= Leonard Ramatlakane =

Leonard Ramatlakane (born 16 February 1953) is the former Minister of Community Safety in the Western Cape province of South Africa whilst an ANC member. He also served as the acting Premier briefly after Marthinus Van Schalkwyk resigned in 2004.

Whilst he was Provincial Minister for Safety and Security in 2004 Ramatlakane received death threats allegedly from the Chinese triads following the arrest of suspected gang kingpin Quinton 'Mr Big' Marinus and after an increase in investigations into organised crime in the province. Ramatlakane then controversially spent R347,716 of public money on enhancing security at his home. The Western Cape Provincial Parliament's standing committee on public accounts recommended that Ramatlakane pay the money back with both then opposition DA and the governing ANC voting against him.
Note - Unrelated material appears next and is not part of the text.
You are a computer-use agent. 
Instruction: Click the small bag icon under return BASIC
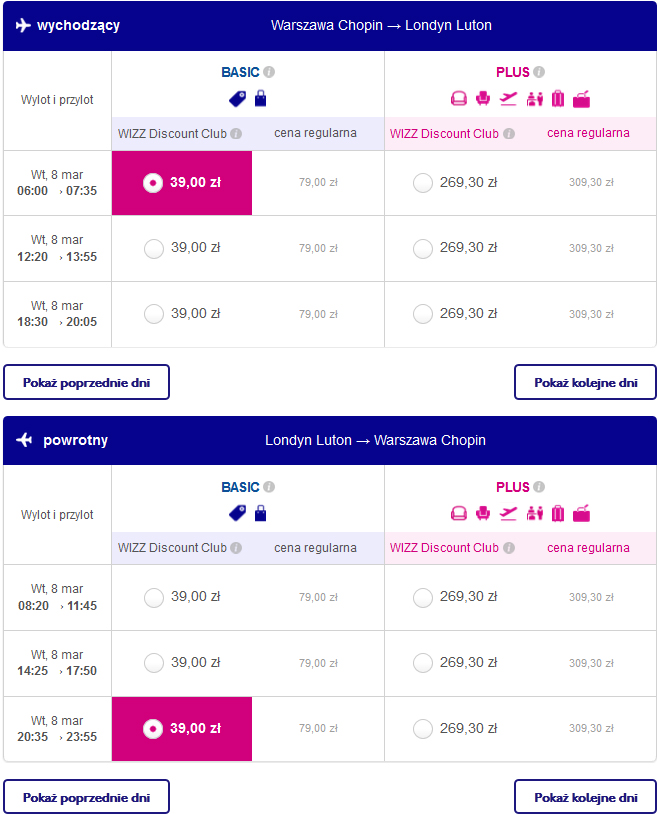click(x=261, y=514)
Ramatlakane resigned after the Premier Rasool was fired on 25 July 2008; he resigned as Community Safety MEC on 31 July 2008, making the way for the new Premier, Lynne Brown, to appoint her own MECs. He was the spokesperson on Public Service and Administration for the Congress of the People. In 2014 it transpired that he had defected from COPE to ANC when his name appeared on the ANC's list of national parliamentary candidates published on 11 March 2013.